Imaginemos el siguiente escenario: es el día anterior al entrenamiento y se nos ocurre una idea para un ejercicio que, en nuestra cabeza, luce fantástico. Lo pensamos e imaginamos diferentes situaciones que se pueden dar, visualizamos a los jugadores aprendiendo y disfrutando. En nuesta mente este ejercicio va a ser casi revolucionario ya que le bridará a nuestro equipo, una forma de mejorar increíble.
Llega el día del entrenamiento, brindamos la explicación del ejercicio y los jugadores parten rumbo a los diferentes sectores de la cancha de hockey para comenzar. Sin embargo, ¡no sale una sóla jugada bien! Seamos sinceros, a casi todos nos ha pasado. ¡No les sale una a los jugadores!
De a poco nos ponemos impacientes, nerviosos, frustrados. La fustración también comienza a contagiarse en los jugadores, que por más que lo intentan, no pueden. El ambiente del entrenamiento que comenzó siendo positivo ahora se torna en negativo, y nosotros como entrenadores, insistimos. Exigimos más concentración, gesticulamos con nuestras manos expresando nuestro enojo, etcétera.
¿Y si en verdad el problema no son ellos, sino yo? ¿Pensamos alguna vez que tal vez nosotros nos hemos equivocado? Tal vez la solución es tan simple como decir: “En mi cabeza el ejercicio estaba bueno, me equivoque, cambiemos.”
Puede haber muchas razones por las cuales el ejercicio sale mal:
- Los jugadores no lo entendieron porque yo lo expliqué mal.
- El ejercicio terminó siendo menos dinámico que lo que creía.
- Los jugadores no tienen el físico o la técnica para ejecutarlo.

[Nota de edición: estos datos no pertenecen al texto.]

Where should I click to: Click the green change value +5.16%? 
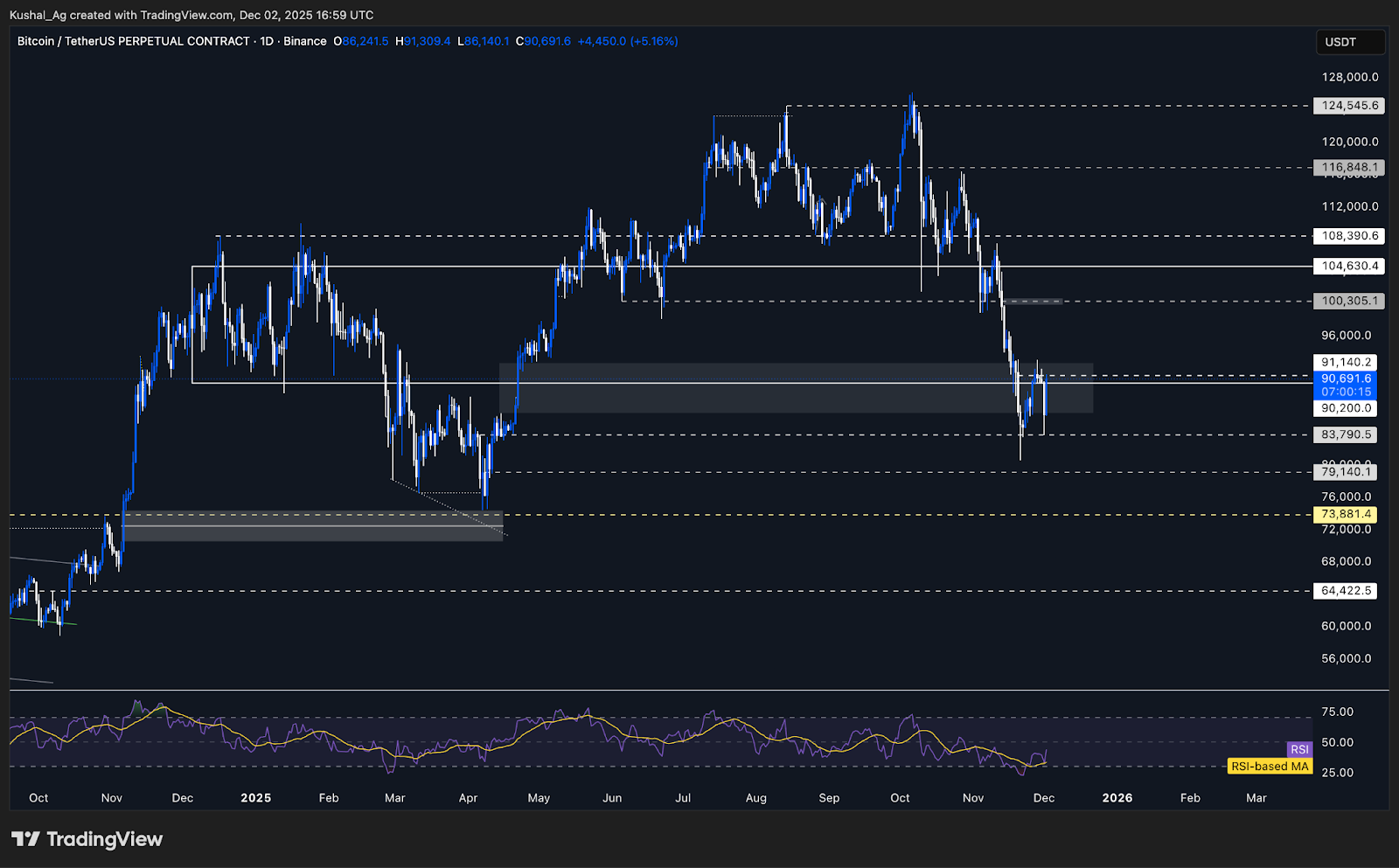(654, 41)
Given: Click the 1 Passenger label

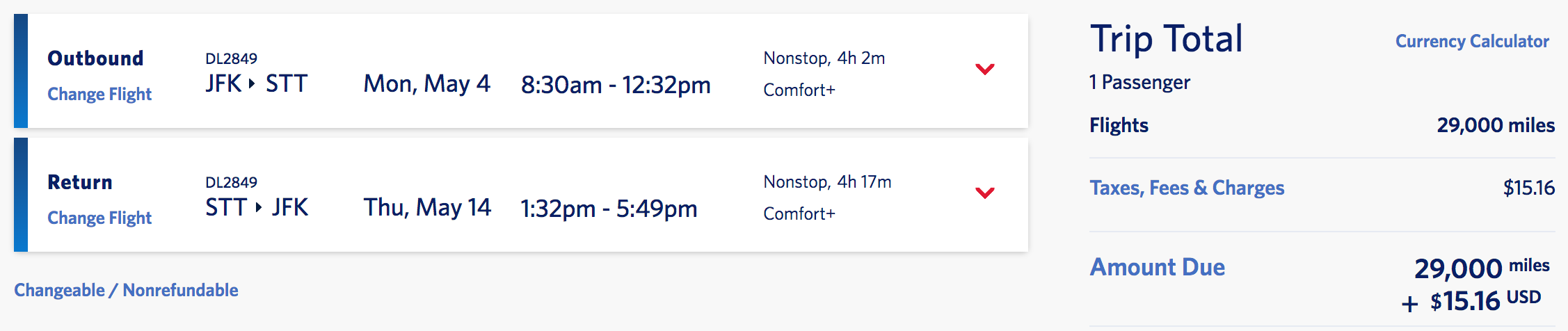Looking at the screenshot, I should 1139,82.
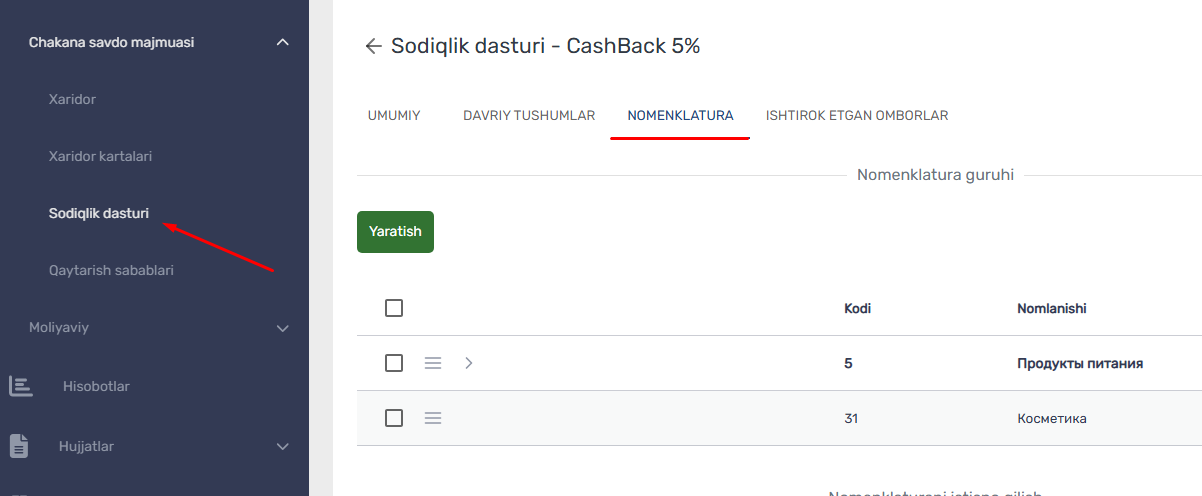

- Mi diseño fue malo y erroneo.
En fin, estas son algunas de las razones. Pero de una manera u otra, nosotros como entrenadores somos responsables porque somos quienes tenemos la posibilidad de modificar. Repetir una misma acción 1000 veces, por decir algo, no garantiza el éxito.
El éxito es muchas veces el resultado de la capacidad que tenemos para adaptarnos, pensar las cosas dos veces, analizar y cambiar. La conclusión y sugerencia de este artículo es esa.